Laurence Brunet est chercheuse associée à l’institut des sciences juridiques et philosophiques de la Sorbonne (Paris-I). Ses travaux portent principalement sur le concept de filiation, dans le droit et à travers l’histoire. Elle a coordonné, en 2013, une étude juridique pour le Parlement européen sur la gestation pour autrui (GPA) dans les pays de l’Union.
Le droit de la filiation se réfère-t-il nécessairement à un ordre biologique ou naturel ?

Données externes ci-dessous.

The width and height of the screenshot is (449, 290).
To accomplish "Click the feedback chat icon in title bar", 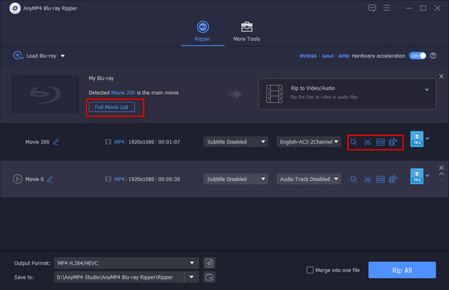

Notre corpus juridique moderne est largement fondé sur le code civil établi par Napoléon en 1804. Or la filiation n’y est jamais définie à l’aune de considérations biologiques. Elle découle, d’une part, des droits et devoirs afférents au mariage, celui-ci pouvant être considéré comme une forme de reconnaissance de paternité anticipée – un homme admet par avance que les enfants de sa femme seront les siens… La filiation sert, d’autre part, de référence à une procédure d’adoption, permettant d’attribuer un statut aux individus dits « bâtards » ou nés hors mariage. On prend beaucoup de libertés avec la vraisemblance biologique, même si les couples concernés sont toujours hétérosexuels dans le contexte normatif et moral de l’époque. Si une femme a un enfant alors que l’impuissance de son mari est de notoriété publique, par exemple, ce dernier ne peut pas le renier juridiquement ; ce n’est pas considéré comme une cause légitime de désaveu. Autrement dit, le mariage passe pour plus important que la vraisemblance biologique. C’est un héritage des droits médiéval et romain : la filiation s’y inscrit avant tout dans un projet politique, elle est la pépinière, le « pater » à partir de laquelle la puissance publique doit pouvoir croître et se construire.